— Prompt —
Render the text lines of the records below as a JSON list of strings, one string per line, omitting blank lines and leaving out the pictures.

— Stored records —
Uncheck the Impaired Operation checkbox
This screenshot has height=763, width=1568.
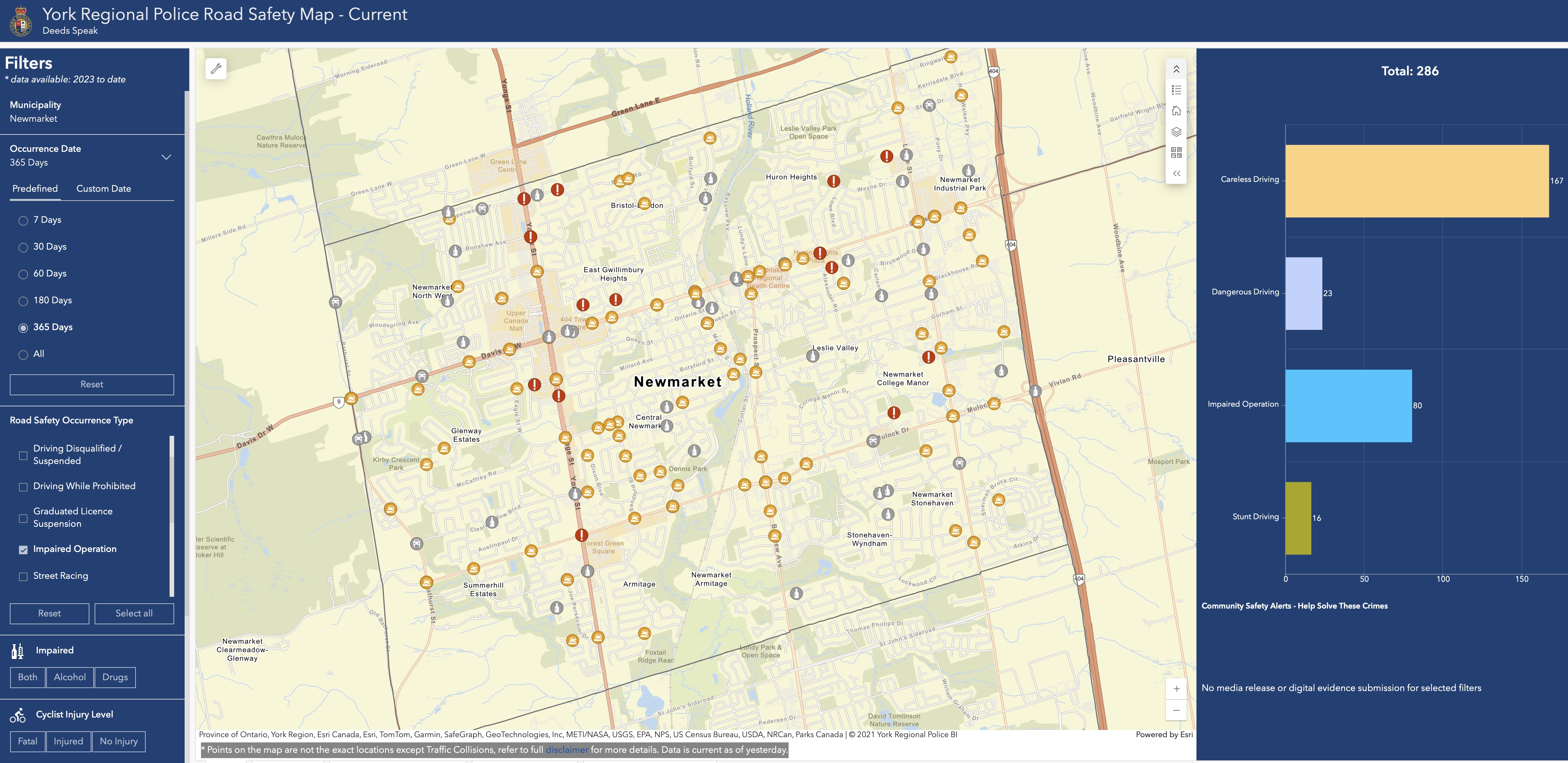[x=23, y=549]
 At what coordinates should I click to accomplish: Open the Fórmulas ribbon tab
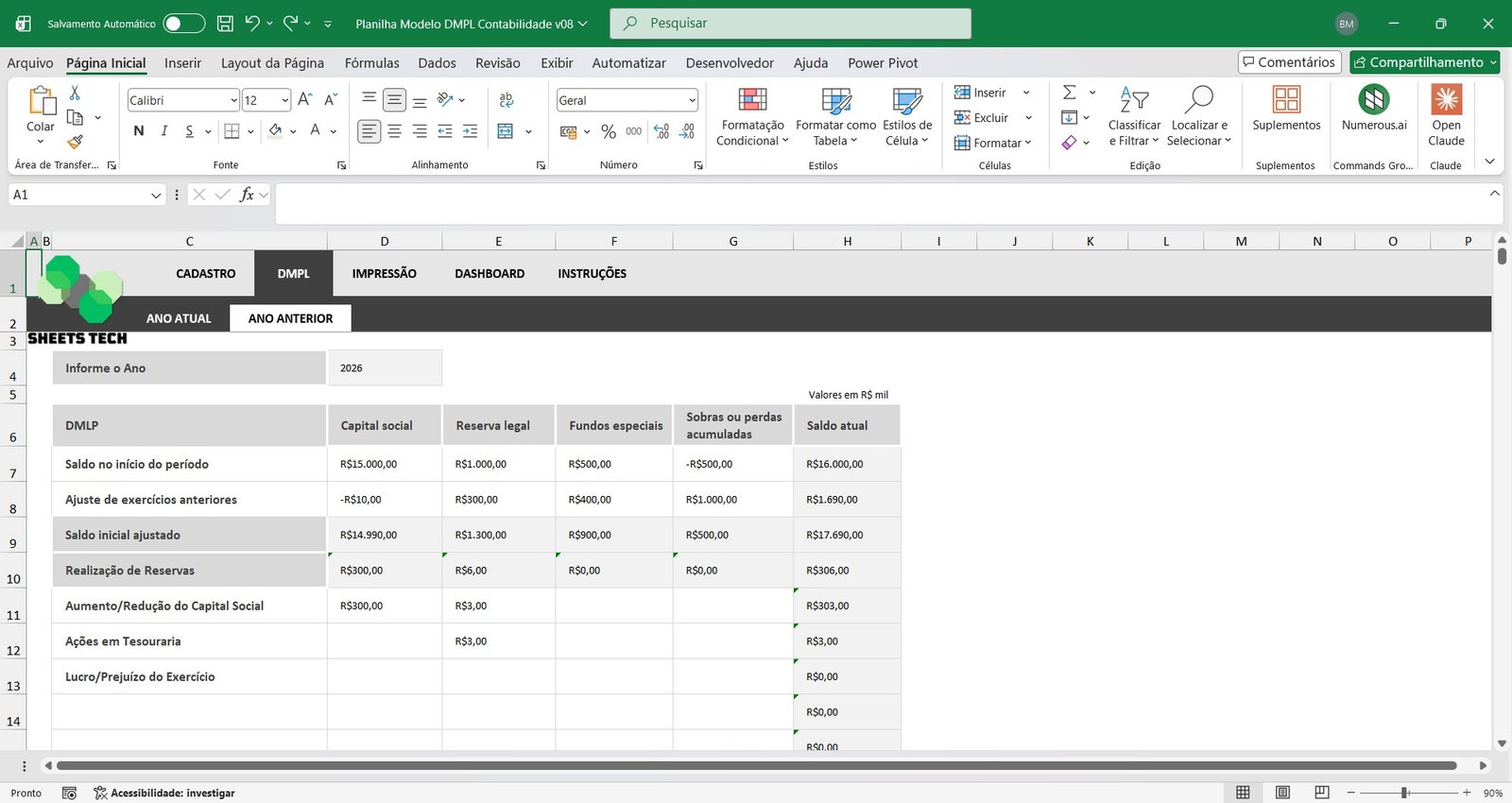pos(371,63)
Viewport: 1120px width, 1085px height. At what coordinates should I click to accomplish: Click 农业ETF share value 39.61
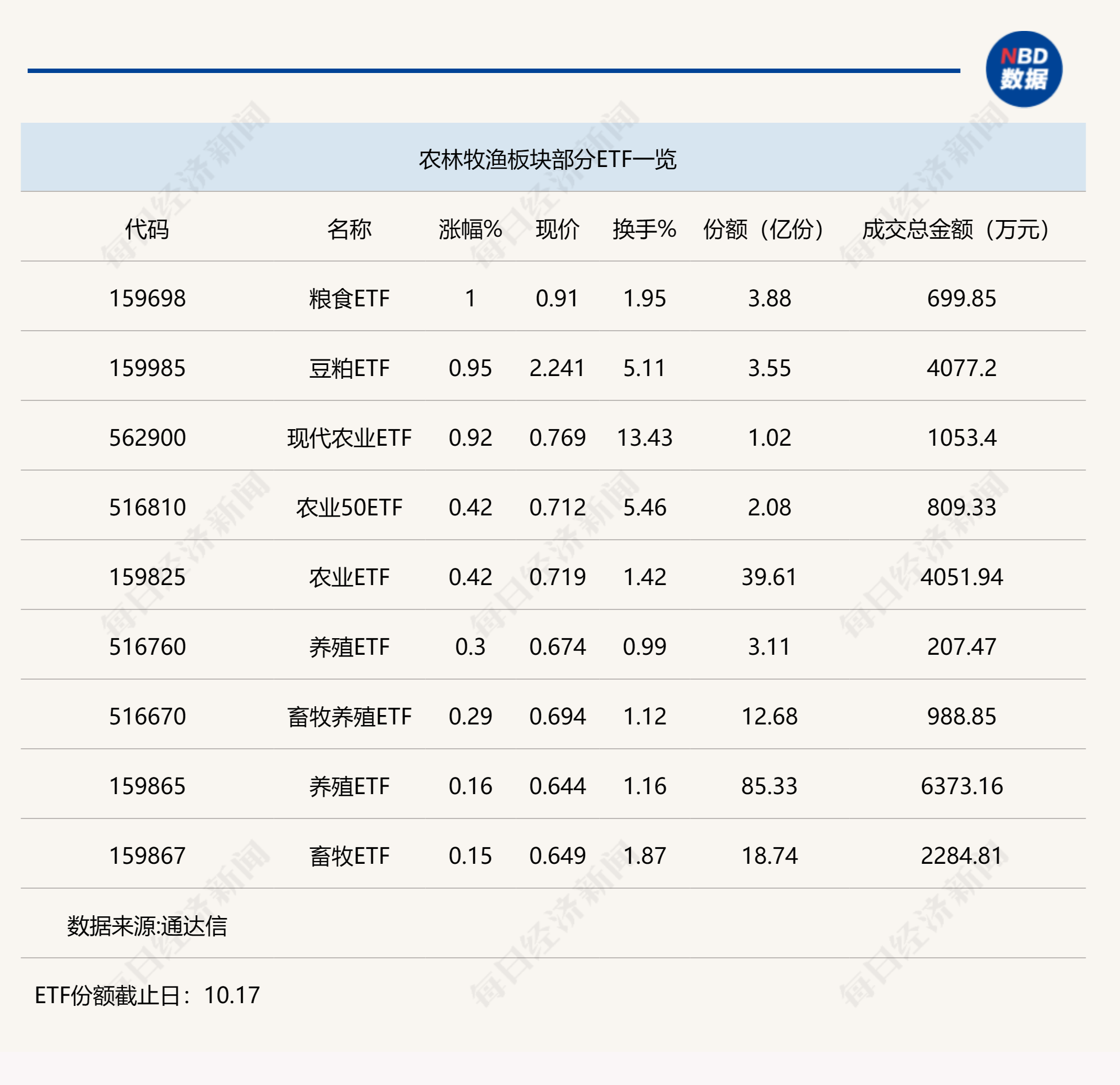click(768, 577)
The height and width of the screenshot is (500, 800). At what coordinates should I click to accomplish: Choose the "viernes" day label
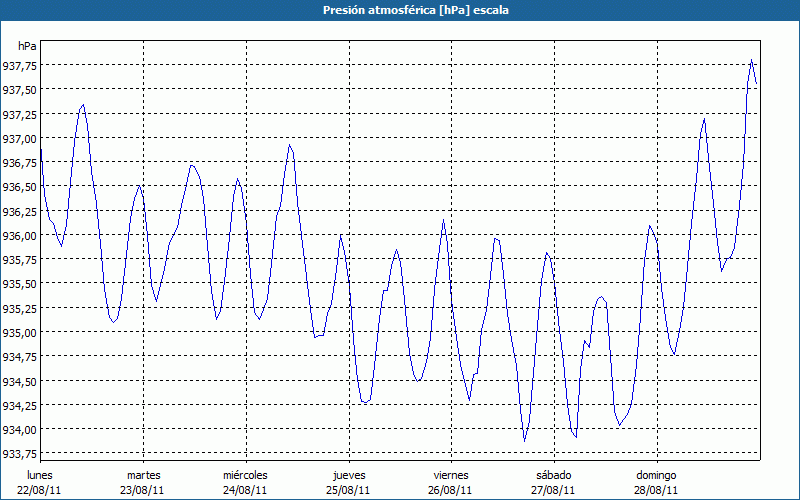(451, 475)
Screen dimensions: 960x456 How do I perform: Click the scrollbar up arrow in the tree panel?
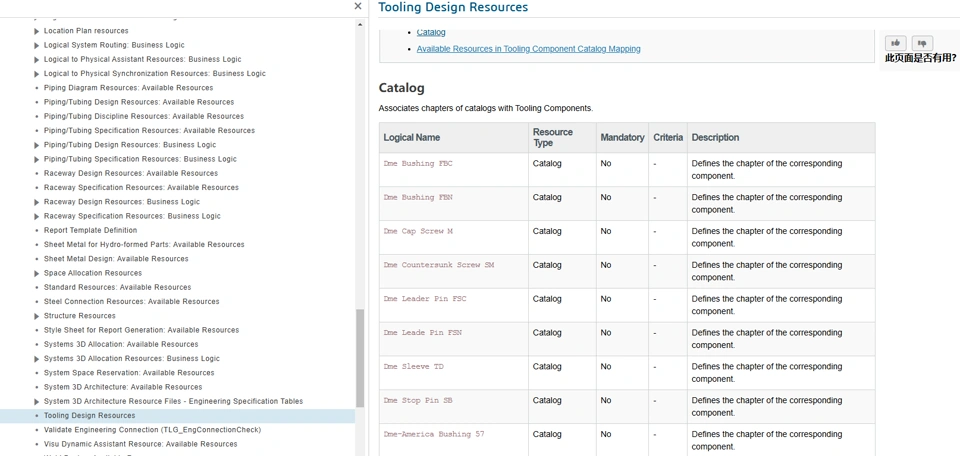[360, 25]
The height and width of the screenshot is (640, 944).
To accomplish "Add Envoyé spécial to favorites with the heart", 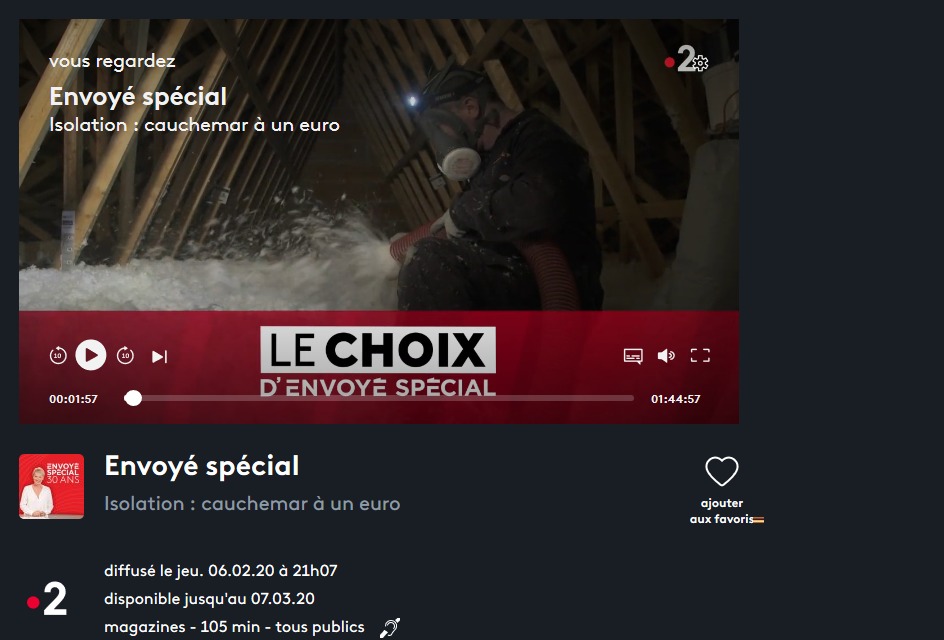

— Written reply —
[
  "Uncheck the Impaired Operation checkbox",
  "This screenshot has height=763, width=1568.",
  "[x=23, y=549]",
  " At what coordinates should I click to accomplish: Open the Fórmulas ribbon tab",
  "pos(371,63)",
  "Viewport: 1120px width, 1085px height. At what coordinates should I click to accomplish: Click 农业ETF share value 39.61",
  "click(768, 577)",
  "The height and width of the screenshot is (500, 800). At what coordinates should I click to accomplish: Choose the \"viernes\" day label",
  "(451, 475)",
  "Screen dimensions: 960x456 How do I perform: Click the scrollbar up arrow in the tree panel?",
  "[360, 25]",
  "The height and width of the screenshot is (640, 944).",
  "To accomplish \"Add Envoyé spécial to favorites with the heart\", "
]